El embajador de Israel ante la ONU, Danny Danon, insinuó que Israel no descarta bombardear el Aeropuerto Internacional Rafic Hariri en Beirut, debido a su supuesto uso por parte de la milicia de Hizbulá para el transporte de armas. Aunque Danon no confirmó explícitamente la intención de atacar, señaló que su país está enfocado en neutralizar a terroristas y en protegerse de cualquier amenaza lanzada desde infraestructuras civiles libanesas, incluida la posibilidad de proyectiles dirigidos hacia Israel.
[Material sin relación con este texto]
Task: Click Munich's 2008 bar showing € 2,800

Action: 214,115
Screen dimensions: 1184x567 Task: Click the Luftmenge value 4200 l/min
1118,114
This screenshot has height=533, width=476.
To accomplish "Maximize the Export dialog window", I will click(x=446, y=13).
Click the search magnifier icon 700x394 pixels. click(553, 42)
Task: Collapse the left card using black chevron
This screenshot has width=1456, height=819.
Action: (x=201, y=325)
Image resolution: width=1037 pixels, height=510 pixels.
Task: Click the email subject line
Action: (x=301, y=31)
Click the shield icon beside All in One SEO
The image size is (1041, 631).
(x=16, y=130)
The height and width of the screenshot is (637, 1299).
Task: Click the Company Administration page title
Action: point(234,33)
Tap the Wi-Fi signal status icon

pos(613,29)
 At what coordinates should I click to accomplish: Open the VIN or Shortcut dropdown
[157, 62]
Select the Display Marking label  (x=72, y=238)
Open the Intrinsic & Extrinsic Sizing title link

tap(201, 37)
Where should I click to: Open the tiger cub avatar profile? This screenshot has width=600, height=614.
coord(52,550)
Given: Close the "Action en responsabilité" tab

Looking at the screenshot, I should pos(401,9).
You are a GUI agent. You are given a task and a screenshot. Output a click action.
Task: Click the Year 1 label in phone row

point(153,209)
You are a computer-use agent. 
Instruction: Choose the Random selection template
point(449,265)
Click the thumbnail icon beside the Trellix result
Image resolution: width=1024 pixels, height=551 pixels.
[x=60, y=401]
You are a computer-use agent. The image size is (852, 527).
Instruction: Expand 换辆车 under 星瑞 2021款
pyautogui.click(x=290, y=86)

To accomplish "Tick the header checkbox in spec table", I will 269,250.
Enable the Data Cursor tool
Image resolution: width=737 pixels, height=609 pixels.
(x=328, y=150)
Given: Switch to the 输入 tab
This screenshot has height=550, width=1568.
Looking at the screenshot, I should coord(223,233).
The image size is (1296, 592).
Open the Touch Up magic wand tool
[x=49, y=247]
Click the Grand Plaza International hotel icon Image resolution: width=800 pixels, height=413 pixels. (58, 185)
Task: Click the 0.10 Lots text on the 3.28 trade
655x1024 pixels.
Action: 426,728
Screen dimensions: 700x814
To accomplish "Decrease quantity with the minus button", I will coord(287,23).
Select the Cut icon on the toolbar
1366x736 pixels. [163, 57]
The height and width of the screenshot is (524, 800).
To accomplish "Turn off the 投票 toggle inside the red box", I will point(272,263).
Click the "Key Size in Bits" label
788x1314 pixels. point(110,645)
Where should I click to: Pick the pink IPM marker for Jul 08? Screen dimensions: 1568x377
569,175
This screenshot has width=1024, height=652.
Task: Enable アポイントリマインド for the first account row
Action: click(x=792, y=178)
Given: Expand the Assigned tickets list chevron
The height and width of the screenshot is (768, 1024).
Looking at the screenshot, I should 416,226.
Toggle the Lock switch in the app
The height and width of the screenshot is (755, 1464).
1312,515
Danon enfatizó en varias ocasiones que Israel “no está apuntando a los civiles” y que cualquier ataque estaría motivado por acciones concretas de Hizbulá que pongan en peligro a la seguridad israelí. Además, instó al pueblo y al Gobierno del Líbano a aprovechar la oportunidad para recuperar el control de su territorio, sugiriendo que Hizbulá se está beneficiando del caos actual.

Esta declaración coincide con la continua evacuación de ciudadanos de varios países desde el Líbano, incluido Brasil, que ha organizado múltiples vuelos para sus nacionales debido a la creciente inestabilidad en la región.
El embajador israelí también criticó tanto al gobierno libanés como a las fuerzas de la ONU desplegadas en el sur del país (UNIFIL), argumentando que no han sido efectivas en los últimos 18 años, lo que ha permitido a Hizbulá construir túneles y otras infraestructuras terroristas en la región.
La situación tensa entre Israel y Hizbulá ha generado preocupación en la comunidad internacional, especialmente por el uso de infraestructuras civiles para operaciones militares, lo que aumenta el riesgo de un conflicto mayor en la región.